There are more than 12,000 species of seaweed globally as well, far beyond kelp, the most well-known type.
Only a dozen of these are currently commercially farmed, according to Simon Davis, managing director of functional seaweed ingredients comapny Seadling. “There’s so much more to discover,” he says.
Their immense diversity also means that seaweeds have a wide range of uses. Kelp, for example, which is grown primarily along the Eastern Pacific Coast, has a lot of nutritional potential.
“How do we get kelp into everything, seaweed into everything?” asks Samantha Garwin, director of market development for regenerative ocean organisation company Greenwave at the Blue Food Innovation Summit in London this month.
As soil quality on land decreases and challenges crop yields there, Garwin points out, the micronutrients within seaweed, such as iron, magnesium, vitamin A, vitamin C, and iodine, are becoming more valuable.

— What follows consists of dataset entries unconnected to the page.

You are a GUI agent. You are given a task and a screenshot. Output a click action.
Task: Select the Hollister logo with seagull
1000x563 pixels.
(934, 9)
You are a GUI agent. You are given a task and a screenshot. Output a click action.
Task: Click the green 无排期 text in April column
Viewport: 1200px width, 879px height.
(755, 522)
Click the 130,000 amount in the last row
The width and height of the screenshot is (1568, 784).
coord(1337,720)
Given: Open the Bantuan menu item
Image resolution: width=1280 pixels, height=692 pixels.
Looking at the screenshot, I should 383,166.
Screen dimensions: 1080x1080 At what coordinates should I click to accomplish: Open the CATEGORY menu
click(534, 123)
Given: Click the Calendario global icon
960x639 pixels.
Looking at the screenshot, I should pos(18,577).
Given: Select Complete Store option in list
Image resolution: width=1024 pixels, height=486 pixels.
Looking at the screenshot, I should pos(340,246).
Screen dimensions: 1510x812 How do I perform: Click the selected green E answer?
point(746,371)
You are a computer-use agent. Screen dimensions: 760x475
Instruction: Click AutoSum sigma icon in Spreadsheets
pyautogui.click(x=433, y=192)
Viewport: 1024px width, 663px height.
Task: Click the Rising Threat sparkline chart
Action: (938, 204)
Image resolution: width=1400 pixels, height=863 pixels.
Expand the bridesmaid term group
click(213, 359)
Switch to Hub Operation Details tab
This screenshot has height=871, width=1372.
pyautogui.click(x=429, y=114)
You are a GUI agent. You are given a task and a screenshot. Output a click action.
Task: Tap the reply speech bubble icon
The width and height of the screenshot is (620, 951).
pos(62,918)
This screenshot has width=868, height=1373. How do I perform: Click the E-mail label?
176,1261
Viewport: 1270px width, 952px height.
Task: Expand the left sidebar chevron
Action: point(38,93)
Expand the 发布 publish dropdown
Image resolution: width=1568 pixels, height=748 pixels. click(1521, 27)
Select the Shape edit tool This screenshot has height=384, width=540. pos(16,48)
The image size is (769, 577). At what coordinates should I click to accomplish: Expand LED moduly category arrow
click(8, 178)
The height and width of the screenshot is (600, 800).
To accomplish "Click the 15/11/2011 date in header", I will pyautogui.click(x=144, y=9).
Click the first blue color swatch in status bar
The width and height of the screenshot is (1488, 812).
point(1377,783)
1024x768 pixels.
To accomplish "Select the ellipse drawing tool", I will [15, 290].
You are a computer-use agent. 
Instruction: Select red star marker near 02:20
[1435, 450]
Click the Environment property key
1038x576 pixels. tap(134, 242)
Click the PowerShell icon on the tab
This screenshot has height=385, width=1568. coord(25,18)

Kelp can be a functional ingredient which goes into human food, pet food, biostimulants and personal care products, she suggests.
Another seaweed that is enormously useful is asparagopsis. This is used as an anti-methane solution, explains Seadling’s Davis, added to livestock feed to reduce their methane emissions.
The geographical areas that have the most potential, from an investment perespective, are South East Asia, Latin America and East Africa, suggests Gracie White, director of global ocean investments at Conservation International Ventures.
There’s a lot of opportunity for innovation in these markets, as seaweed is already being cultivated at scale there.
For upstream companies, such as those working with seaweed producers, Conservation International Ventures looks for companies able to sell into a variety of different markets.
For investments into downstream companies prioritising end use (such as bioplastic companies), it looks for companies able to make use of a variety of different seaweed species, to protect against risk to a single species.
“East” and “West” have very different potentials in seaweed, suggests Sowmya Balendiran, co-founder of Sea6 Energy.
For example, seaweed grown in the West is better suited to food, whereas seaweed grown in the East is often better suited to packaging and bioplastics due to scale differences.
Because of this, she suggests, the East and West should collaborate.
Finally, seaweed is sustainable. It requires no arable land, no fresh water, no fertiliser, and absorbs nitrogen and carbon dioxide, according to Greenwave’s Garwin. “It is really hard to find a reason you shouldn’t be sourcing seaweed as an ingredient,” she says.
Challenges faced by the seaweed market
The seaweed market still faces a range of challenges, however. One of these is in funding.
The global seaweed market faces a “chicken and egg problem”, suggests Conservation International Ventures’ White, “with supply and demand continually leapfrogging each other”. Investors still see risk in the area.
The Silicon Valley model, which involves putting money into start-ups and expecting “exponential and massive scale”, does not work as well for seaweed as it does for tech, White suggests. This is because the sector can’t scale as easily as something like software.
After series B or C funding, there’s a “gap”, suggests Sea6 Energy’s Balendiran.
Different seaweeds grow better in different climates, but like many other crops, tropical seaweeds are vulnerable to changing climatic conditions.
“It’s very vulnerable to future ocean warming issues,” explains Seadling’s Davis. While they are not seeing these problems yet, it remains a clear potential issue in the future.
In order to counter this, the seaweed industry is developing seed varieties that are resilient to high temperatures.